There has been a movement in astronomy to adopting web 2.0 philosophies with having open API’s for quite a while now. The only problem is that most of this movement has been done quite blindly… it seems that a lot of the lessons that have been learned in industry regarding these same problems have yet to be learned by academia. This is where my project fit in: by compromising MAST I highlighted several problems, which are common problems with open API’s, that weren’t properly addressed in their API.
The first problem is a basic security problem. The internet is a very open place and there are bound to be people who want to bring chaos to whatever system you put in front of them. This problem is particularly important for open science since data can easily be changed and manipulated in a way that would severely hamper any science done on that dataset. In fact, with the exploit I found we were successfully able to change the classification of an object! This, of course, can have very dire consequences.
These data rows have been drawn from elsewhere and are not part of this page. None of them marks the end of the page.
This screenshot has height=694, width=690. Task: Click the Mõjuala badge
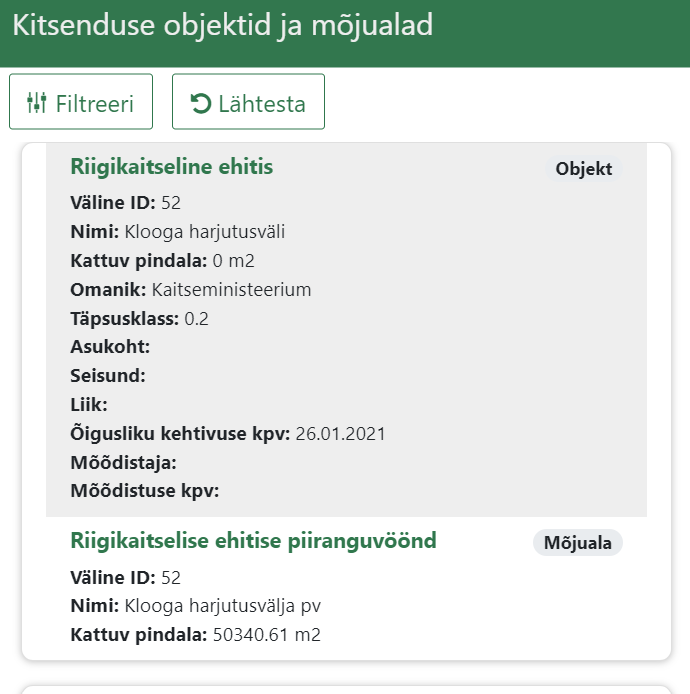point(577,543)
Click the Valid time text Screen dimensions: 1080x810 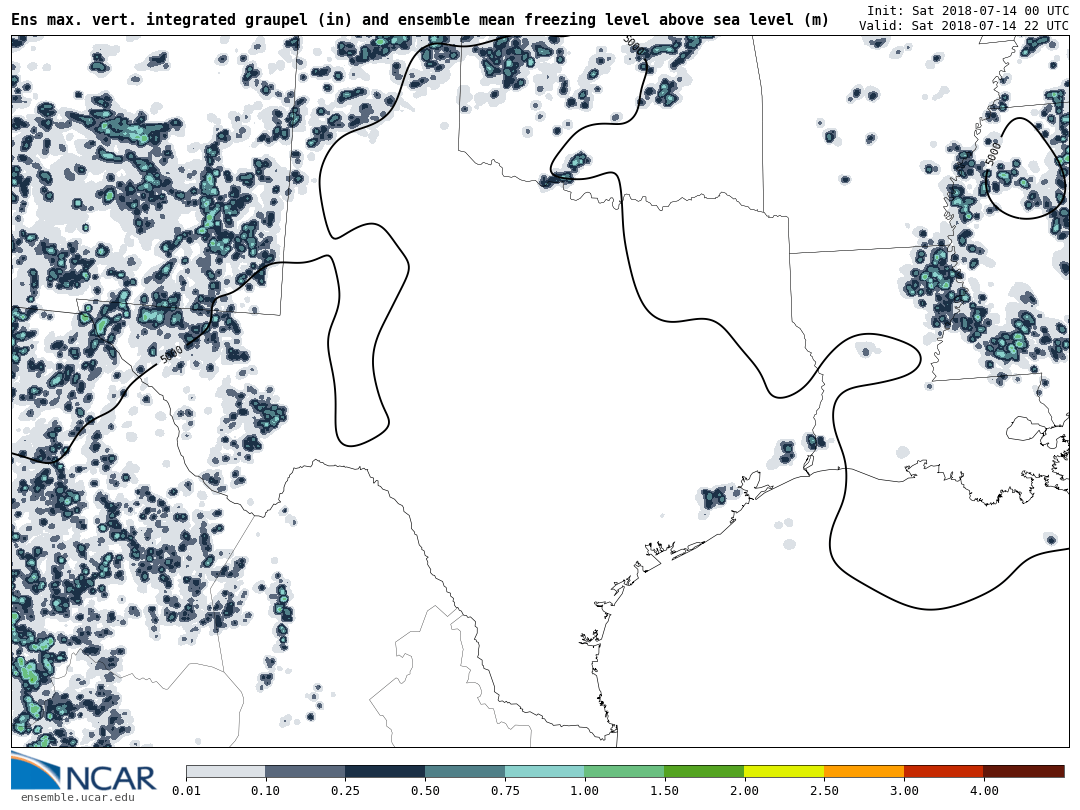(963, 26)
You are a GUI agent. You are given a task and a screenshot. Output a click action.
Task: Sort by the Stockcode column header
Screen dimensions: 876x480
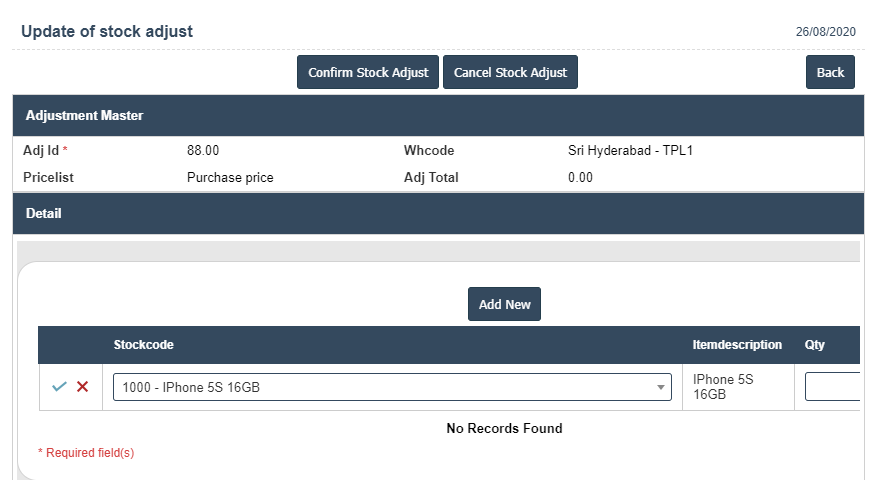[x=144, y=345]
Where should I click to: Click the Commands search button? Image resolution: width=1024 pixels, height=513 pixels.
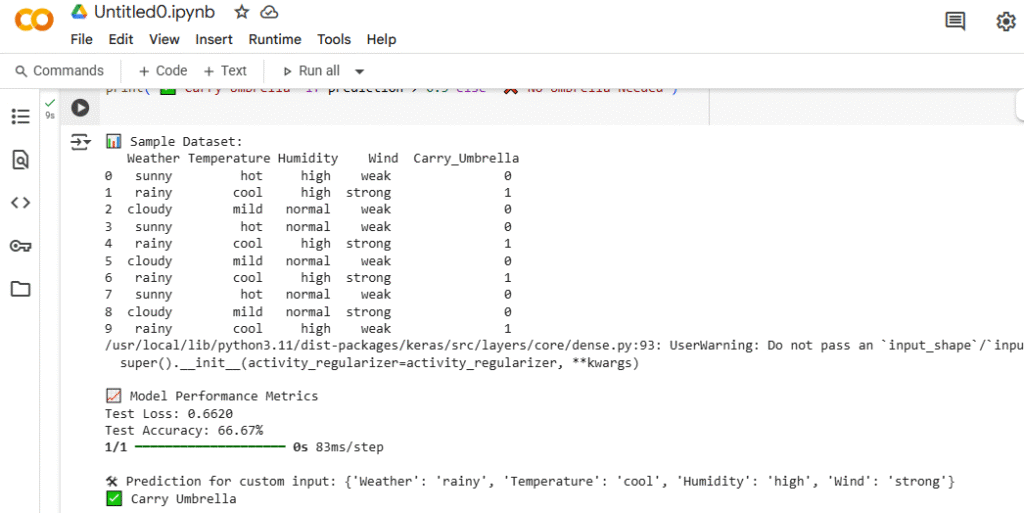tap(59, 71)

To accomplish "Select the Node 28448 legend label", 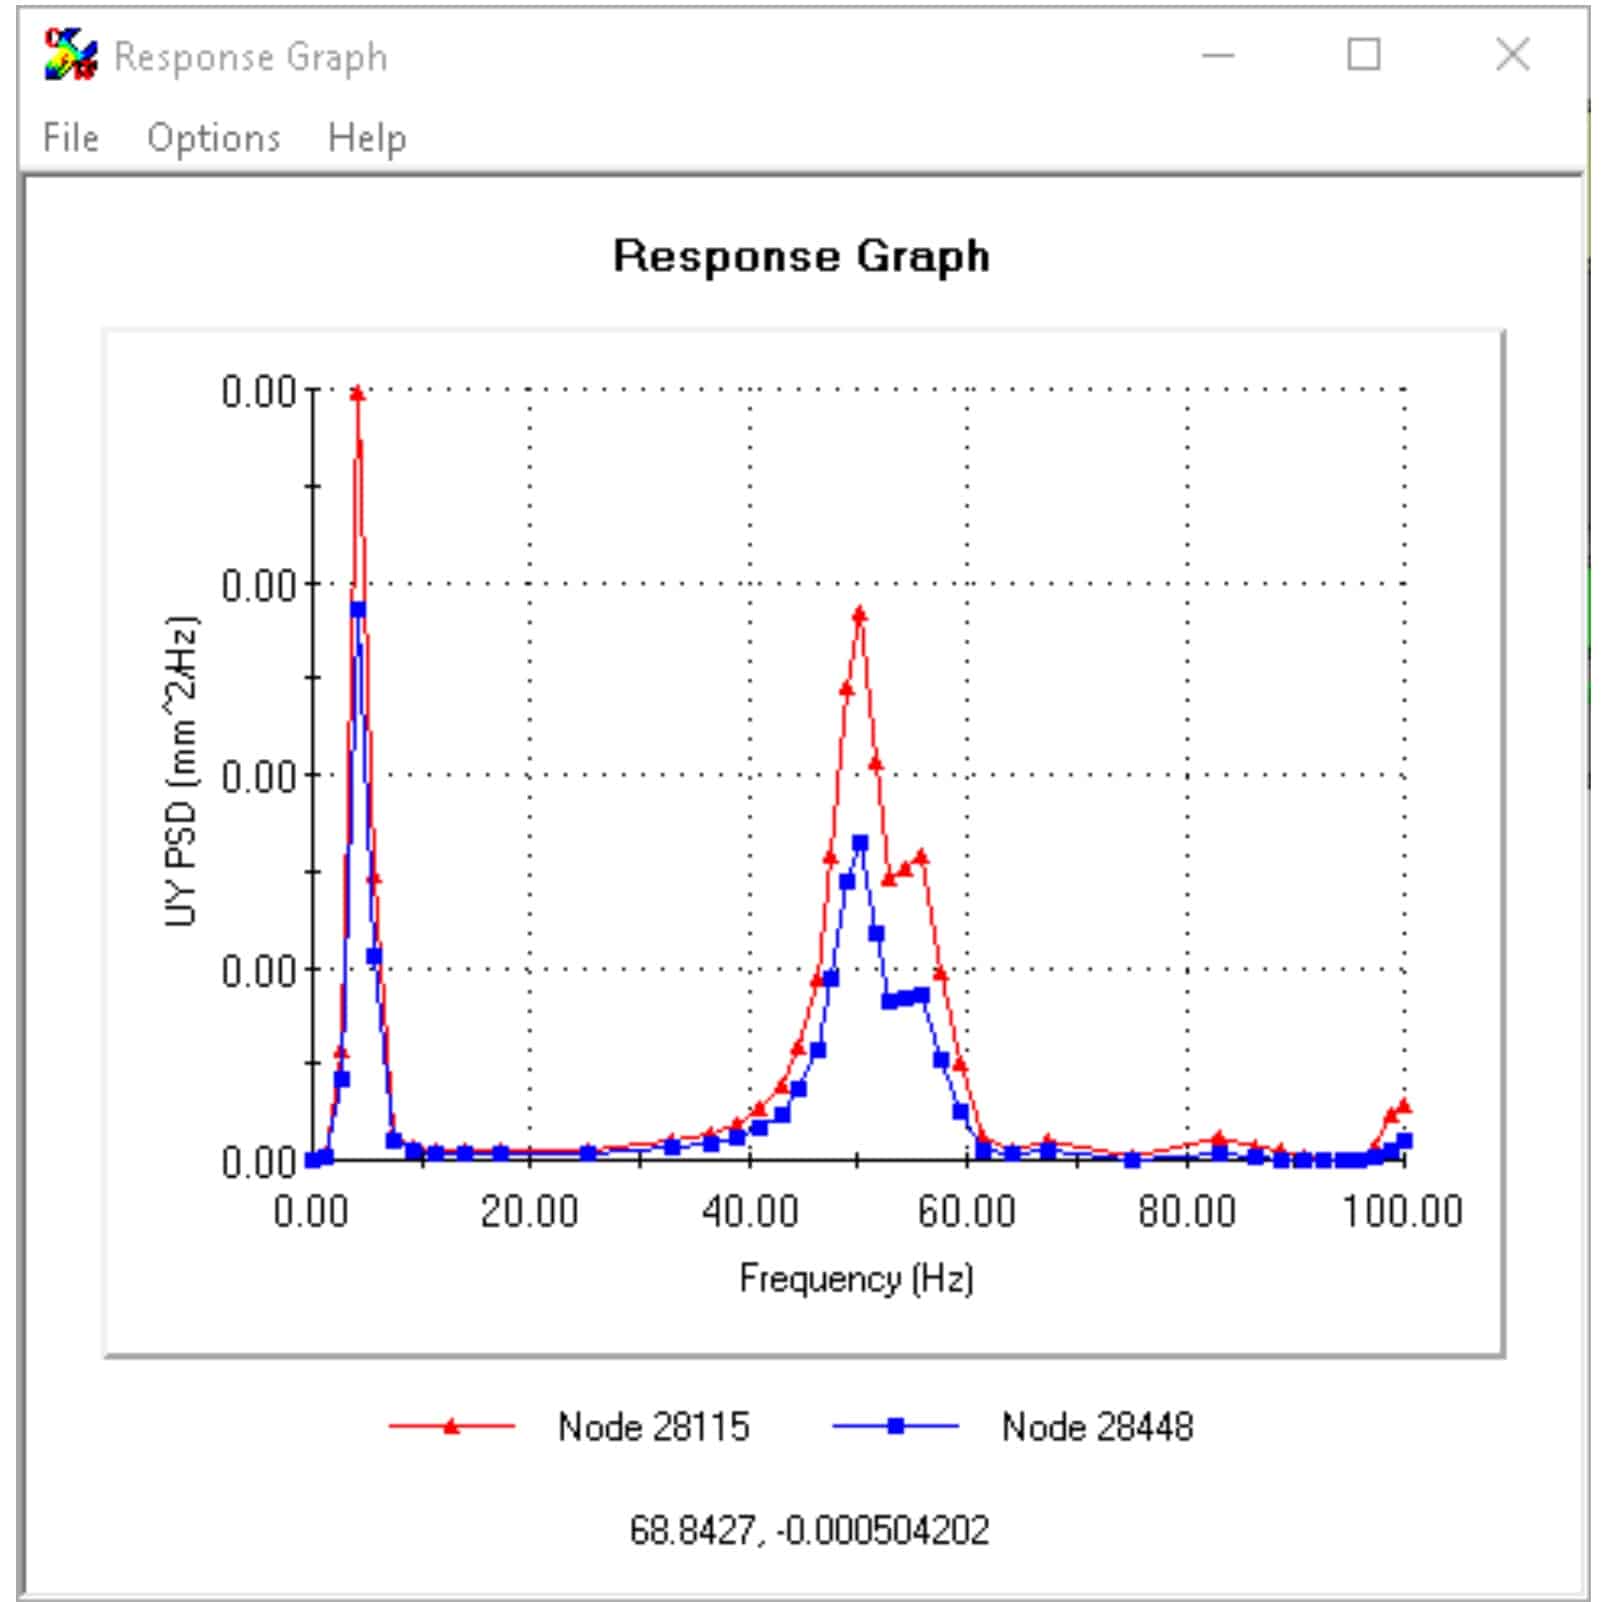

The reason this security hole was uncovered, in my opinion, is because of a second problem: the lack of a strict data schema. Many of the databases you find in astronomy as made to be very general and be able to hold all sorts of data. This is great until the database grows to be so big that nobody knows what it stores anymore. As a result, many of the API’s accessing this data become lax and don’t enforce a certain type of input – although a certain field should be an integer, the API doesn’t know that and will pass whatever you give it to the database (which was the brunt of the exploit). By explicitly stating what inputs you take, what type they are and what they mean, you not only help people using your API but you can also enforce stricter sanity checks which in turn helps security.
I really love the movement that astronomy has been making towards open data and open API’s, but I think that if they don’t learn from the two points I’ve outlined then things are doomed. If they don’t learn about security then the databases will be compromised and used for evil. If they don’t learn about making clear your inputs and outputs (both to user and to the computer), then these API’s will quickly become unusable (as we’ve seen in the past with the many attempts at “the one and only __ you’ll need to do astronomy”).